Over 100 Muslims Linked to Arakan Violence Released
By Moe Myint 8 July 2015
RANGOON — Local prison authorities in Arakan State’s Buthidaung Township say more than 100 “Bengalis” were released this week after serving the duration of their sentences in connection with violence between Buddhists and Muslims that wracked the state in 2012.
Min Maw, Buthidaung Prison’s deputy director, was not available for comment on Wednesday afternoon but fellow prison staffer Win Kyaw confirmed the release of 124 inmates when asked by The Irrawaddy, calling the former prisoners “Bengalis,” the government’s official term for minority Rohingya Muslims.
The president of the Arakan National Party’s Buthidaung chapter, Htun Aung Thein, told The Irrawaddy that he had heard of the prisoners’ release, but could not cite a specific figure and knew only that it was a large number of inmates.
“That is the first time I know of,” he said, referring to the large batch of convicts tied to the 2012 violence who were released this week.
Buthidaung Police Officer Myat Htwe said the number of Rohingya released could be slightly higher.
“As I understand it, around 127 Bengali prisoners were released from their Buthidaung cells. The township police office may know exactly. I don’t know how many Bengalis were jailed in 2012.”
The Irrawaddy phoned the Buthidaung Township police office on Wednesday but Officer Ye Min Oo said the prison could not provide an exact figure because the prisoners were previously transferred from a penitentiary in Maungdaw Township, also in Arakan State.
Twin bouts of violence in 2012 killed more than 100 people and displaced 140,000, most of them Muslims who continue to live in squalid displacement camps outside the Arakan State capital Sittwe and elsewhere in the state.
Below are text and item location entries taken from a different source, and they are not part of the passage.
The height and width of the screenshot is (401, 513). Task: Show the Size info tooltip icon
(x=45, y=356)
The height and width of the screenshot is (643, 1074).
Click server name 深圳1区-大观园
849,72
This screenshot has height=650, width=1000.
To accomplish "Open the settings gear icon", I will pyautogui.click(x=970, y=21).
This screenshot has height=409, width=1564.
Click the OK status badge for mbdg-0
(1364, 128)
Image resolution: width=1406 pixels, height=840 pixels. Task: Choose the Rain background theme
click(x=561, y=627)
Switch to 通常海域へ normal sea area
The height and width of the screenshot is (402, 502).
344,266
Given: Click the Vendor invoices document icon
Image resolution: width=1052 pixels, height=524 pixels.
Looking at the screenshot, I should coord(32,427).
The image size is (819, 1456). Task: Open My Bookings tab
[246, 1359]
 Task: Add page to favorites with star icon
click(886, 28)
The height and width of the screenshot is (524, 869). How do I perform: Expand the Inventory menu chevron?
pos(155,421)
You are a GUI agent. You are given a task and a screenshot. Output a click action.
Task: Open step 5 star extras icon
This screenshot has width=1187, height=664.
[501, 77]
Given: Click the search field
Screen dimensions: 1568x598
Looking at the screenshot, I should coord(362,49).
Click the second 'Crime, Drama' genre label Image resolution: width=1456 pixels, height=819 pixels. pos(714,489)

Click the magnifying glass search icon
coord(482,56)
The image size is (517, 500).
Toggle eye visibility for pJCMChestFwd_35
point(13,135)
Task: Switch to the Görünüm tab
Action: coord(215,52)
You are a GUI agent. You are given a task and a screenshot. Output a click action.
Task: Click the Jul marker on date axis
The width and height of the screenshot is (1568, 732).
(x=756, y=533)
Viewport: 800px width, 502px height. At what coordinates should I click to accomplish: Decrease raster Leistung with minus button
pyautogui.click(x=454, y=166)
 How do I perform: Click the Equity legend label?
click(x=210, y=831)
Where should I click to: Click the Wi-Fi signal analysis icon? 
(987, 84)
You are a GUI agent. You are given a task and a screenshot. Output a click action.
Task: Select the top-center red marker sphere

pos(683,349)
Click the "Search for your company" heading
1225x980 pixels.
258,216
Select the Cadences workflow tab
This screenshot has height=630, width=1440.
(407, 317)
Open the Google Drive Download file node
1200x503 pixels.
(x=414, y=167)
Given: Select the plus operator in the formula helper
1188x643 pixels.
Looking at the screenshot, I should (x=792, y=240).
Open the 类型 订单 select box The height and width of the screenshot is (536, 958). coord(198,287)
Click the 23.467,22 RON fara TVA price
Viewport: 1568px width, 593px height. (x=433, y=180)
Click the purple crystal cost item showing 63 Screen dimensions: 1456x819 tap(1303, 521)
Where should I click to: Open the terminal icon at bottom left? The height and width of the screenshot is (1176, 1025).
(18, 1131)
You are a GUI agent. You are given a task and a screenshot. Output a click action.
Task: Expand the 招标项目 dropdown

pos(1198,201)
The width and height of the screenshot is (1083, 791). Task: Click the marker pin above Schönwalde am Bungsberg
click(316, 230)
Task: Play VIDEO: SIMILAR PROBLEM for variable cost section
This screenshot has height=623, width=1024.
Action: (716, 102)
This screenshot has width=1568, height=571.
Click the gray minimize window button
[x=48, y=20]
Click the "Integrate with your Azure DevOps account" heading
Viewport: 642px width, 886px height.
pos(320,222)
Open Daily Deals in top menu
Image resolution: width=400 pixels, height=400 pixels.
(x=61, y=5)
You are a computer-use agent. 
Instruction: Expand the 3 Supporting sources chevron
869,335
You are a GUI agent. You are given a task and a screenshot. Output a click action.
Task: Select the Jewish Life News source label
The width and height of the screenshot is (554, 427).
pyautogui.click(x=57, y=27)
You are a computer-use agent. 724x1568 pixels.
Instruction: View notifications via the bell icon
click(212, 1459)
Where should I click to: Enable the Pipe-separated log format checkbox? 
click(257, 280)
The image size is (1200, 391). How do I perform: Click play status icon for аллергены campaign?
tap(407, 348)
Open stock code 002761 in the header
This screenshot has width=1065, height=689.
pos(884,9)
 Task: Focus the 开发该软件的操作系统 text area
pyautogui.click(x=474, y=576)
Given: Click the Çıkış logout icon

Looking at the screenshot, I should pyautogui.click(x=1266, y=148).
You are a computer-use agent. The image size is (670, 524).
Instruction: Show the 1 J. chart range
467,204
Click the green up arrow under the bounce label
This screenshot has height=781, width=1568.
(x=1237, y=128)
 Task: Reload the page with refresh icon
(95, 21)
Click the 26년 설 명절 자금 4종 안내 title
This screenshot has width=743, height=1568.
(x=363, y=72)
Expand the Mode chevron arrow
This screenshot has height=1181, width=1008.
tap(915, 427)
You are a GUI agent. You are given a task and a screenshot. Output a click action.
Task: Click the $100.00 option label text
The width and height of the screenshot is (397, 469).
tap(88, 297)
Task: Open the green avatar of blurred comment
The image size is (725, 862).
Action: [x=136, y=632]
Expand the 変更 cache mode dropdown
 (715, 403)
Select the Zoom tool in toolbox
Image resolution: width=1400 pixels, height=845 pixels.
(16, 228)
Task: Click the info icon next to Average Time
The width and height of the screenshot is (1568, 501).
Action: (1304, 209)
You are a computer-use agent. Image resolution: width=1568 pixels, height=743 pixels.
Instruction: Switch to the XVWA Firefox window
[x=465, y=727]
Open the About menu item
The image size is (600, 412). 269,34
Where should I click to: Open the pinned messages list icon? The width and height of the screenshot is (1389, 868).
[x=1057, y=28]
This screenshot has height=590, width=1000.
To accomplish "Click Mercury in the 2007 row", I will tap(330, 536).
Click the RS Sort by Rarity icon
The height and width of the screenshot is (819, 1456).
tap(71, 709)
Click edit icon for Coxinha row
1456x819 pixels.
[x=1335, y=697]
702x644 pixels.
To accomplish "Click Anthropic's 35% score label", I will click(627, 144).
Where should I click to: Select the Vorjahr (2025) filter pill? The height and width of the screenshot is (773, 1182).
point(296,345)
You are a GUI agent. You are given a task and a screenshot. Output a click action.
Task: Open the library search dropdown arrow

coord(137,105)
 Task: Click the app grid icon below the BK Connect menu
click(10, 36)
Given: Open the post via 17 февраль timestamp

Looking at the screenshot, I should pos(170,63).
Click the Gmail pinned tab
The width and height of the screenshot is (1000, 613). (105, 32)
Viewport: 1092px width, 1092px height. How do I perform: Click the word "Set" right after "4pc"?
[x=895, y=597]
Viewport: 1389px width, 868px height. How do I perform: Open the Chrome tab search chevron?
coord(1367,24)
The first wave of violence in June was sparked by the rape and murder of an Arakanese Buddhist woman by three Muslim men. Of the trio, one reportedly committed suicide in his jail cell while the other two men were sentenced to death.
While an accurate figure of the total number of arrests made in connection with the violence is difficult to ascertain, nearly 200 Muslims are believed to have been imprisoned and Rohingya NGOs contend that far fewer Buddhists were jailed in comparison.